ビジネス

2024.05.25 09:15

マイクロソフト、グーグル、Uberで学んだ Figma山下祐樹CPO「私の働きかた」


そうした従来のCPOが求められている責務に加え、FigmaのCPOには、“チーフ・ストーリーテラー(Chief Storyteller)”であることも重要な役割の一つであると私は考えています。社内での役割で言えば、社員の考えを目標に向けてそろえるための“ストーリー(物語)”が必要です。グーグル在籍時の話と一緒で、物理的に業務の細部にまで立ち入ることはできません。だからこそ、全員が同じストーリーを共有し、それに刺激を受けているかを確認したいのです。そうすることで、皆を結集させ、「私たちはいま何をしていて、なぜそれをしているのか?」を把握することができます。

もっとも、製品を買ってくださるのはお客さまですから、社外向けのストーリーも同じくらい重要です。顧客は製品の機能だけではなく、Figmaのビジョンも信じてくれているわけですから。特に私たちの初期からのお客さまの多くは、自社に必要なものがいくつか欠けていると知っていたにもかかわらず、Figmaのビジョンや、仕事のしかた、企業哲学に共感してくれていたから、製品を買ってくれたのです。私の仕事はそうした社内外の“ストーリー”にもとづいて製品を作る手助けをすることだと考えています。
 「チーフ・ストーリーテラー(Chief Storyteller)」であることも、FigmaのCPOの重要な役割と語る山下祐樹 Ramsey Cardy / Sportsfile / Web Summit / Getty Images

「チーフ・ストーリーテラー(Chief Storyteller)」であることも、FigmaのCPOの重要な役割と語る山下祐樹 Ramsey Cardy / Sportsfile / Web Summit / Getty Images

──山下さんについてはEO(@entrepreneurship_opportunities)が素晴らしいインタビューをYouTubeで公開・配信しています。ぜひ読者諸賢にも見てほしいのですが、そこで山下さんは「仕事の役割や境界線が曖昧になってきているのではないか」というようなことをお話しされています。かつては、仕事や職業の間に線引きがあったのが、曖昧になってきているか、あるいは融合しつつある、と。

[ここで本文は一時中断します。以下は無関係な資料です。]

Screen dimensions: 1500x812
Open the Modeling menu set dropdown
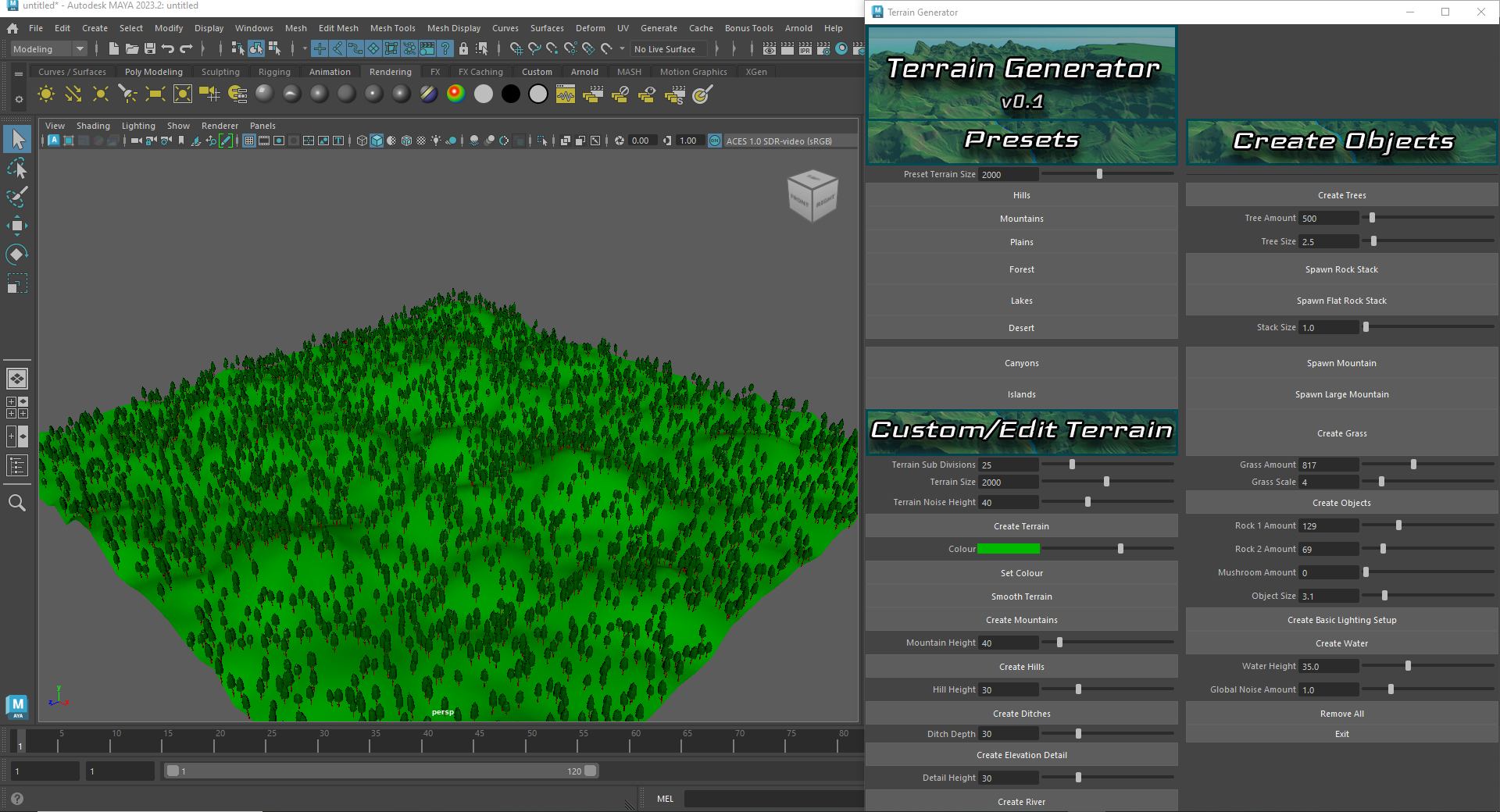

デザインに関しては、あらゆる仕事に何かしら接点があるという特異な性質から、またデザイン思考への理解が深まってきている点からも合理的に思えますが、これはデザイン以外の仕事でも起こり得るとお考えでしょうか?
 
山下:デザイン思考への理解が高まっているのは確かです。デザインの価値がいっそう理解されるようになり、それに伴ってかかわりたいと思う人も増えています。これは日本の企業を含め、私たちが一緒に仕事をしている各国の企業を見ても感じます。当初、私たちの顧客は米テクノロジー企業が中心でしたが、さまざまな業界や市場を見るにつれ、いわゆる“伝統的な大手企業”では、今も製造やデザインが外注されているのを目の当たりにしました。代理店がアイデアを出し、デザインのやりとりが続くというものです。今は、社内でデザインをする企業が増えています。「差別化できる体験」「勝てる体験」としてのデザインの価値を理解しているからです。そういう観点から見ると、デザインは、より多くの人が深くかかわりたくなる点でユニークだと思います。